4 Maggio 2016, di Laura Naka Antonelli

ROMA (WSI) – Le banche accettino la dura realtà dei fatti. “Nel settore bancario, la redditività non tornerà mai più ai livelli precedenti l’esplosione della crisi”. Lo afferma Séverin Cabannes, vice amministratore delegato di Société Générale, nel corso di una intervista rilasciata alla Cnbc.

La seconda banca francese, tra quelle quotate, ha reso noto in mattinata i risultati del bilancio del primo trimestre 2016, che hanno messo in egvidenza un aumento degli utili netti del 6,5% a 924 milioni di euro.

Tenendo conto delle voci di bilancio straordinarie, tra cui la rivalutazione dei debiti di Société Générale, gli utili netti hanno segnato un calo dello 0,5%, a 829 milioni di euro. Il dato è stato decisamente migliore delle attese degli analisti intervistati da Reuters, che avevano previsto una flessione degli utili netti del 7,7%, a una media di 801 milioni di euro.

La banca ha commentato i risultati, affermando che:

“nel 2016, la solidità del modello di business diversificato, i maggiori sforzi sui costi e la qualità solida degli asset dovrebbero sostenere la performance sia commerciale che finanziaria”.

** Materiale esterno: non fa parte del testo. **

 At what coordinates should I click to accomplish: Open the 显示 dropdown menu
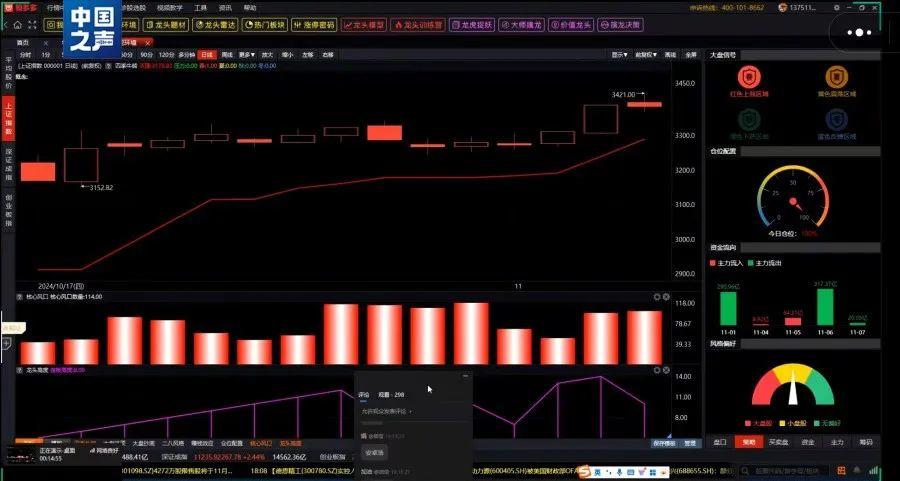621,54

Parlando da Parigi, Cabannes ha poi precisato che:

“In un contesto normalizzato di business”, la banca “si trova in una posizione tale da poter garantire un ritorno del 10% sull’equity (ROE)”. Ora, “non dico che accadrà quest’anno, a causa del contesto in cui ci troviamo (ovvero quello di un mercato instabile), ma la questione è che questo modello di business ben diversificato, ben equilibrato e integrato è nelle condizioni di garantire questo tipo di ritorni”.

Guardando al futuro, e al continuo impegno di Société Générale di continuare a tagliare i costi, Cabannes si è mostrato fiducioso:

“A nostro avviso, rispetto al 2015, l’outlook sulla crescita si sta stabilizzando, e si profila un outlook migliore, per il 2017, soprattutto per l’Europa e i paesi dell’ Eurozona. A livello globale, la dinamica in Europa è probabilmente migliore che ovunque in termini di trend, e ciò è confermato da quanto vediamo in Francia, con la domanda per i prestiti per gli investimenti da parte delle aziende che sono aumentati in questo trimestre”.

SocGen è dunque ottimista sul futuro. Ma, allo stesso tempo, il suo numero due è scettico sulla possibilità che le banche possano tornare ai livelli di redditività del passato.